On the other hand, I really do like hotel breakfasts. Give me a waffle, a chocolate chip muffin and a croissant to start the day and I’m happy for a full 30 minutes before I pass out.
Obviously, hotel breakfasts aren’t the only thing I like about travel. I’m not a complete idiot. I also like wandering around in a daze and feeling disoriented. I’m not crazy about how jet lag leaves me wide awake at 2am, but I do like being mildly confused all afternoon, finding a cafe in a strange, new town where I can get myself good coffee and something to eat, and then instantly feeling like I’ve figured out an entire city, even if I only think that because I’m too dazed and confused to realize how dazed and confused I actually am.
It’s not broadening, but at my age, feeling spacey and disoriented is as close as I come to a wild night out.
Back when people still cared about who might give them Covid, my wife and I got pretty sick on a trip and had to spend a week quarantined in a hotel room in London. We ordered kid’s pasta and french fries from room service for every meal, and spent all day, every day, watching a British reality TV show about Londoners who wanted to be farmers. I don’t think any of that improved me all that much, but good God, it was glorious.
I Make Envy On Your Disco, which obviously is the greatest titles of any book ever, is mostly about hotel breakfasts and feeling disoriented and not going to the important places you ought to go to when you travel, but watching soap operas in languages you don’t understand at 3am in your room instead. It’s about eating weird food from mini-bars, and connecting to people you may never see again. In other words, it’s about travel the way I want to travel, irresponsibly, with no agenda or hope for self-improvement. And, because it’s set in Berlin, it’s about how we process the past, or at least how we sometimes chose to build over it, knowing it’s there but accepting that all the processing in the world won’t change it.

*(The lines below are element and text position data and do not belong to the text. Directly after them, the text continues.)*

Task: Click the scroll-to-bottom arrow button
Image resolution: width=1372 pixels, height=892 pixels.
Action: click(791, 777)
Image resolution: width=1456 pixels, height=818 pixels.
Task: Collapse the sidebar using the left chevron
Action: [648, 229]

That last part isn’t something I learned by traveling by the way. I got it just by lying on my own couch at home, reading this book. Which is really the only way to fly.
You ain’t lived until you have done C0Ke while standing on a bathroom stall in Peru w your girlfriend and locals. You can see the movie or read the book but it ain’t the same (ps. I think you are being ironical …or contrarian). Either way tell Mary she should not work and just beat on the drums all day !!
There's no contest. That is, indeed, the best book title ever. That said, I once had a job that took me around the world. I've seen things. If you need me, I'll be Right Here.